La Glorieuse Révolution (1688-1701)

ISBN : 979-10-231-0512-4
Date de publication : 12/01/2018
Format : 145 x 210
Nombre de pages : 310
16,00 €

La Glorieuse Révolution, qui voit en 1688-1689 le roi Jacques II s’exiler en France, puis sa fille Marie et son gendre, le chef militaire hollandais Guillaume d’Orange, accéder conjointement au trône, est souvent considérée comme le moment fondateur de la monarchie constitutionnelle britannique. On la décrit comme glorieuse, car elle serait advenue sans effusion de sang, sans un soulèvement populaire qui aurait pu plonger le royaume dans la guerre civile et car elle aboutit rapidement à un nouveau consensus politique rééquilibrant les pouvoirs de la Couronne et du Parlement.
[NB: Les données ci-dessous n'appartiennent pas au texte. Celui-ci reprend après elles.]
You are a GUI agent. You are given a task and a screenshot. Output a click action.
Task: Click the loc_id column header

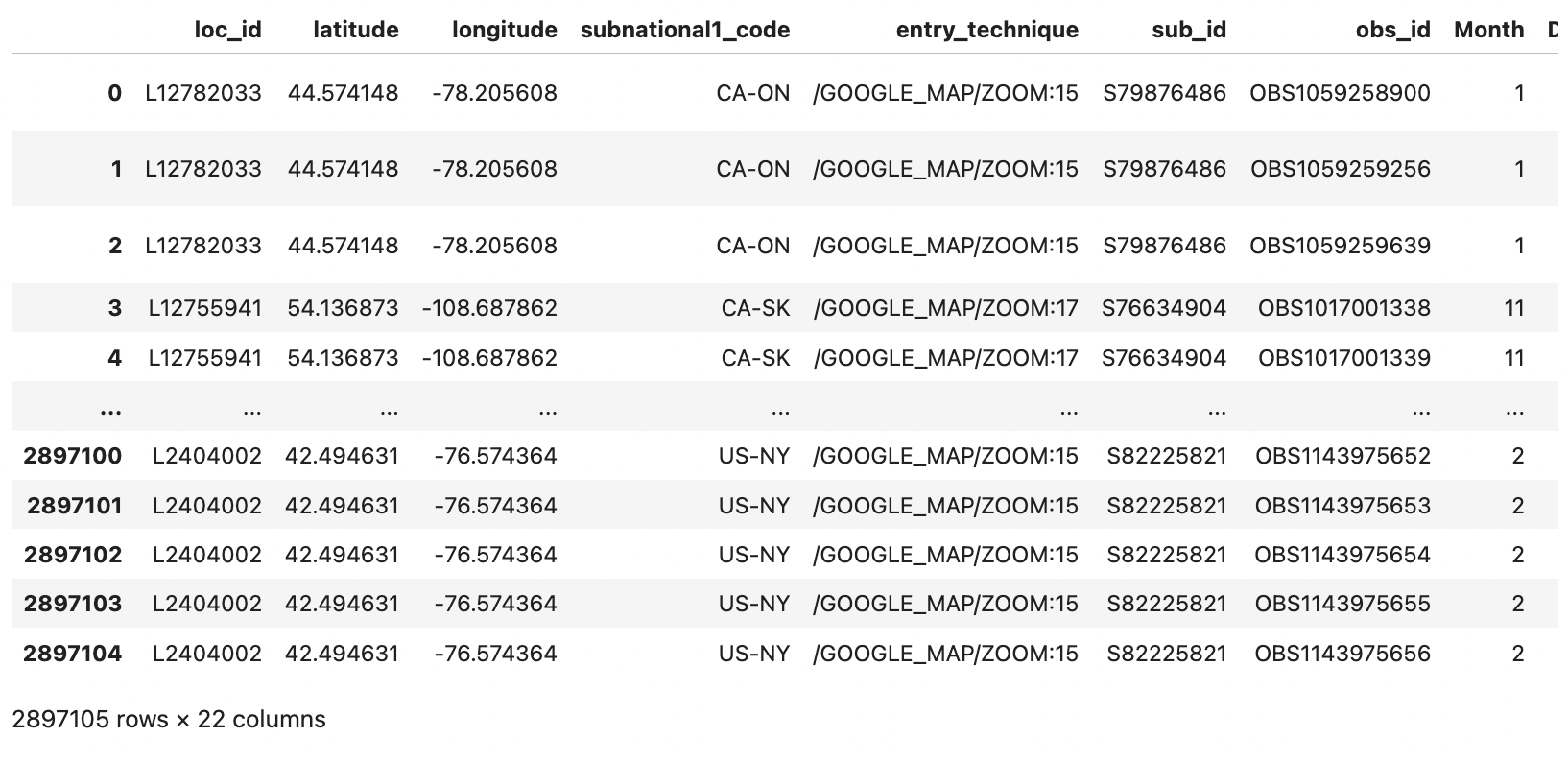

Cette révolution conservatrice, essentiellement motivée par une défense réactionnaire de l’Église d’Angleterre face à un roi catholique et qui n’aurait pas eu lieu sans ce qui n’est ni plus ni moins qu’une invasion militaire néerlandaise, est une « révolution de palais », un coup d’État dynastique qui ne redéfinit pas de manière systématique la constitution de l’État.

Cet ouvrage adopte une perspective plus large dans l’espace et dans le temps, d’abord en ne se limitant pas au point de vue anglais mais en englobant à la fois l’impact des événements irlandais et écossais et en prenant la dimension géopolitique européenne (essentiellement les rapports avec la France et la Hollande) ; ensuite en considérant que la révolution s’inscrit dans la continuité de la première révolution des années 1640-1650 et qu’elle ne se termine pas en 1689, mais se déploie et continue de se redéfinir pendant la décennie du règne de Guillaume III.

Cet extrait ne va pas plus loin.